SATB, Brass Quintet and Organ (or SATB & Organ)
Commissioned by the John Armitage Memorial for their 2013 season.
Duration:
12′
First performance (recording):
10-11 January 2013
Choir of Selwyn College Cambridge, Sarah MacDonald, Onyx Brass, Selwyn College, Cambridge, UK
First Performance:
14 February 2013
Edinburgh University Chamber Choir, Aberdeen University Chamber Choir, St Andrew’s University Chapel Choir, Red Note Ensemble, Michael Bawtree, Holy Trinity Church, St Andrews, UK
London premiere:
20 March 2014
Choir of Selwyn College Cambridge, Nicholas Cleobury, Onyx Brass, St Bride’s Church, London, UK
Scores
Programme note
The Hazel Wood is a setting of W B Yeats’s famous poem ‘The Song of Wandering Aengus’ from his 1899 collection The Wind Among Reeds. Like much of Yeats’s work it is a heady mix of Celtic mythology, Christian allusions and personal reminiscences all of which appeal greatly to me as a composer. The Aengus of Yeats’s poem was a god of Irish mythology who stayed forever young in a world of immortality and lived in a palace on what it today’s River Boyne. As the story goes, he became sick with love for a young maiden he had glimpsed only once, and after years of searching he finally found her, but rather unhelpfully she had become a swan. He jumped into the water with her, became a swan and they lived happily ever after. In Yeats’s version of the story the protagonist has become an old man by the end of the poem and looks back wistfully at his life, the final verse being more bittersweet then the preceding material.

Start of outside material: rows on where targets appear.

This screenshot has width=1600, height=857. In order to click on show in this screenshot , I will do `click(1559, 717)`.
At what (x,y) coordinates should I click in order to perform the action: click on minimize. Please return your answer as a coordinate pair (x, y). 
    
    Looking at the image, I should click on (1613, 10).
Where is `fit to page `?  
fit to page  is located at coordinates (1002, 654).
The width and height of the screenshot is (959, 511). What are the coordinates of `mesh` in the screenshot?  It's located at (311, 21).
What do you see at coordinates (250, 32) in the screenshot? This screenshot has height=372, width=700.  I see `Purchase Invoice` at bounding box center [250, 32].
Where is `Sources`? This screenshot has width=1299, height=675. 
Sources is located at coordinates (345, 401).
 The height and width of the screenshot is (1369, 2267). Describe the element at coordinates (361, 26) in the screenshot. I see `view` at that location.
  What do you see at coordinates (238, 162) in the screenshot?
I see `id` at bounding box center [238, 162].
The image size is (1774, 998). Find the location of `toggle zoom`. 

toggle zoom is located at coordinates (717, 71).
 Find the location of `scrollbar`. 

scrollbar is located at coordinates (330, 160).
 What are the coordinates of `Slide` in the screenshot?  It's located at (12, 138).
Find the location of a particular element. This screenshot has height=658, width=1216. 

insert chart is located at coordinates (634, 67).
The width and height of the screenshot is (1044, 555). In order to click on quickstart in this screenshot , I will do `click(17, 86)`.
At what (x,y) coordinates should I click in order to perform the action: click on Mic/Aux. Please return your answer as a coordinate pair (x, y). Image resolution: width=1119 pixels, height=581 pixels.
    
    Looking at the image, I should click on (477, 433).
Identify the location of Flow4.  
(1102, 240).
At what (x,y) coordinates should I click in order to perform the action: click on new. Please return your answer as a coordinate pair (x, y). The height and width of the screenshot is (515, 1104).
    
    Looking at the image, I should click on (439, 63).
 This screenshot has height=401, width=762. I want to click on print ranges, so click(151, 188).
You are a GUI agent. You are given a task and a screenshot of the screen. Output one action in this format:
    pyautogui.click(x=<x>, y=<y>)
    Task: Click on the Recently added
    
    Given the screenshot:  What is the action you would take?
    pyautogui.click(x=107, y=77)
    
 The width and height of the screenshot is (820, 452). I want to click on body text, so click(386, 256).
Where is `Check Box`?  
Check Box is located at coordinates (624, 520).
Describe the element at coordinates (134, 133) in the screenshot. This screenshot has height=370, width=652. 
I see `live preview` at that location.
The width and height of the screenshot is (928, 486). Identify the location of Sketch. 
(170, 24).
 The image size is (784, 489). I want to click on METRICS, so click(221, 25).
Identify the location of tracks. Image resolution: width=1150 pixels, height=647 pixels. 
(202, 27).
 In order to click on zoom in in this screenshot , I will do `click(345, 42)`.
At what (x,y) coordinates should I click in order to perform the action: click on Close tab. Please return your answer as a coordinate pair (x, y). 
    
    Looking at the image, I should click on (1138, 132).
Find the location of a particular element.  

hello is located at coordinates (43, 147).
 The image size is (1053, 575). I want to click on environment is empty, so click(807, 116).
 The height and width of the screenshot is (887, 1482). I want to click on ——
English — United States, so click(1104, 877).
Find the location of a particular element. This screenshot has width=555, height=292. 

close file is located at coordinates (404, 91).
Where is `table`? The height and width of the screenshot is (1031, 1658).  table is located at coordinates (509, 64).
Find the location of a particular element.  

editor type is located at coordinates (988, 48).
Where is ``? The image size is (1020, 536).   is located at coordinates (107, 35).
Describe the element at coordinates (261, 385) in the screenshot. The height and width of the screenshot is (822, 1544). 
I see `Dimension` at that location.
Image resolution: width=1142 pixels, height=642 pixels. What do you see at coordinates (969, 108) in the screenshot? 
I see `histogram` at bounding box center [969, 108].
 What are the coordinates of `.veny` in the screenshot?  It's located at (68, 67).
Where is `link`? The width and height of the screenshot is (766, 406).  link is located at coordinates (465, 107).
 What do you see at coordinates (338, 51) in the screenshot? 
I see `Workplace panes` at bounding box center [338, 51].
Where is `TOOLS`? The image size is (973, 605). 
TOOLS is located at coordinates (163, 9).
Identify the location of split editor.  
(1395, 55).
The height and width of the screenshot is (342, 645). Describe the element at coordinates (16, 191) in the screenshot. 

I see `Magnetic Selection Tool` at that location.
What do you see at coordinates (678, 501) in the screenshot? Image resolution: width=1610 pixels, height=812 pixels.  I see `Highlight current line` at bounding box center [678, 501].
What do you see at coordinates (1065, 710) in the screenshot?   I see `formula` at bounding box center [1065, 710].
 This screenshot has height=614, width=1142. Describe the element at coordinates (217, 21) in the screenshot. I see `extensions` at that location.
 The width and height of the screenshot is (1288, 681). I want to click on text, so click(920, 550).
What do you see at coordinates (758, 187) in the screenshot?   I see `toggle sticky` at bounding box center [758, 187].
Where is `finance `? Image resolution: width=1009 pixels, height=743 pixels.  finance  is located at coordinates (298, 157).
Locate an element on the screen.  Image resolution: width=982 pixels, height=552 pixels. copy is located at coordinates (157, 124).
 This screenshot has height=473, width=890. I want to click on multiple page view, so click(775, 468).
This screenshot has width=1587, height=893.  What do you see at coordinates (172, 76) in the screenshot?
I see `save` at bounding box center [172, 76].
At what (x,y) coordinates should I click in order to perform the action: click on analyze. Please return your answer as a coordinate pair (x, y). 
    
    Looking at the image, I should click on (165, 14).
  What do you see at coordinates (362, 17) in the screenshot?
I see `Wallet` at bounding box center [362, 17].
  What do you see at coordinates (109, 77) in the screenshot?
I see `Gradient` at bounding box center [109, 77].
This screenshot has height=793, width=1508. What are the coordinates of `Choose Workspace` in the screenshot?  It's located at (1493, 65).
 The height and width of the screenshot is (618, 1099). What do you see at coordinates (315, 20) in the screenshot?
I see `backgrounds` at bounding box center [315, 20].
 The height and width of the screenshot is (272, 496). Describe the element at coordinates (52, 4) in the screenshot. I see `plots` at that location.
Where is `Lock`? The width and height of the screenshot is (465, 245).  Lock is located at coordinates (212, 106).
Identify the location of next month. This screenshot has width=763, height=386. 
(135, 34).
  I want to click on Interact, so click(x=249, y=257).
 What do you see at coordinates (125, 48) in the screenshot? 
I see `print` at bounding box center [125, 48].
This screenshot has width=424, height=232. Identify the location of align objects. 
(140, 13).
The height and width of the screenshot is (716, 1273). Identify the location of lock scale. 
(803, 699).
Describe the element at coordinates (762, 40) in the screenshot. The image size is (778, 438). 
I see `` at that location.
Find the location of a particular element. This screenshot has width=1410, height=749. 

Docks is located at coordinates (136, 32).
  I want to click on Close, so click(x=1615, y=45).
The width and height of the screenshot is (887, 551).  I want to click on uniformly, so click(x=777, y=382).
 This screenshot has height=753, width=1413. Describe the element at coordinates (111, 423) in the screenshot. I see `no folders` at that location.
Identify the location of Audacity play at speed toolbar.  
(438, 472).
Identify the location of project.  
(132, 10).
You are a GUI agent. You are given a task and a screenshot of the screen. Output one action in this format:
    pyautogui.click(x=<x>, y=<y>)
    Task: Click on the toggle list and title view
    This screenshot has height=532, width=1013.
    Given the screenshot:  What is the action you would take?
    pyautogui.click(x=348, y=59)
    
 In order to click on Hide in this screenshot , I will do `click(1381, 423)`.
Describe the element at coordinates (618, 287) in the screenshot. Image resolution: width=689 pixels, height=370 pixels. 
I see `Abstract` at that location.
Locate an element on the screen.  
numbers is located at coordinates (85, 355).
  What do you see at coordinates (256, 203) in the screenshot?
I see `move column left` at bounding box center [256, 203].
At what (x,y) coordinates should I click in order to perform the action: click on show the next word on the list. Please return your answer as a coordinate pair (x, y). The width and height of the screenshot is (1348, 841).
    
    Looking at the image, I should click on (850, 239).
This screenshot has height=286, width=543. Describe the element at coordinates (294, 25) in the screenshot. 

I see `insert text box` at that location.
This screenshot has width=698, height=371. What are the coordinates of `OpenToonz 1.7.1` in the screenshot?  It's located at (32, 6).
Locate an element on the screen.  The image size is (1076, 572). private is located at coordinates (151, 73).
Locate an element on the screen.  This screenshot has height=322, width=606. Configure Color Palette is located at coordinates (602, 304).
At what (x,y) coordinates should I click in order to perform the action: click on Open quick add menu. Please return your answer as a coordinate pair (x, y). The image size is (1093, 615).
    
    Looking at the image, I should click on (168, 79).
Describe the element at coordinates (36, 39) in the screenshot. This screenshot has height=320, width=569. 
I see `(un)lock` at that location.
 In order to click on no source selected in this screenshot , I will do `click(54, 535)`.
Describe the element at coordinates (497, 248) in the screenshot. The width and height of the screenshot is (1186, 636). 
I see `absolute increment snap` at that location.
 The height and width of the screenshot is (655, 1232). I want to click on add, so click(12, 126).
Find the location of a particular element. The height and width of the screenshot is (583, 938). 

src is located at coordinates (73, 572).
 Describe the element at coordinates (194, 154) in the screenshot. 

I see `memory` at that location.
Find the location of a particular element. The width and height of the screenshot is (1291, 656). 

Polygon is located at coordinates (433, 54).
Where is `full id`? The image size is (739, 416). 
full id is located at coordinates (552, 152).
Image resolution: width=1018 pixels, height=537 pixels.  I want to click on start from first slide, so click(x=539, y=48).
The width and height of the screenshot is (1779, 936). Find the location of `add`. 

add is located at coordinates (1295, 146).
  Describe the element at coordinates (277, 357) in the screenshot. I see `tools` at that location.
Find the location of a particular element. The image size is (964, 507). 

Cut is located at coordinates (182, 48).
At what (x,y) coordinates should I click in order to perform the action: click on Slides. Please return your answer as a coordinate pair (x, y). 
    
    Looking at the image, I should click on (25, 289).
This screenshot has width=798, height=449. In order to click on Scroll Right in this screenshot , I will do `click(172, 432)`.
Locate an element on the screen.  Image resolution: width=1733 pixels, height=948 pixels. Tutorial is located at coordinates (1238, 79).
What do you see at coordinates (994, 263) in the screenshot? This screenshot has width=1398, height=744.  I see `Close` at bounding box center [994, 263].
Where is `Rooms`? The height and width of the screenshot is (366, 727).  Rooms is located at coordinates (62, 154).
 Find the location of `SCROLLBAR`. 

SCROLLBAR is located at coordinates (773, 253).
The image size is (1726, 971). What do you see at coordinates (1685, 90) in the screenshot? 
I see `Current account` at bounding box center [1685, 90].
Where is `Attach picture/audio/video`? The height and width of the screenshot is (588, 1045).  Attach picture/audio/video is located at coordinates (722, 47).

I was taken by the inherent drama in Yeats’s verse, from the passion and obsession of the opening lines (‘a fire was in my head’), the years of searching, the revealing of the girl and then the final nostalgic reminiscences – it felt like a grand narrative, a story that had to be told, and one that would benefit from music. The Hazel Wood is in three distinct sections (which don’t necessarily correlate to the verses of the poem): a twisting, polyphonic opening over a repeated pedal in the organ which then moves to a long second section with rapturous vocal phrases and powerful brass interjections, the final section is a variation on the opening with a serene coda for solo soprano and a capella chorus.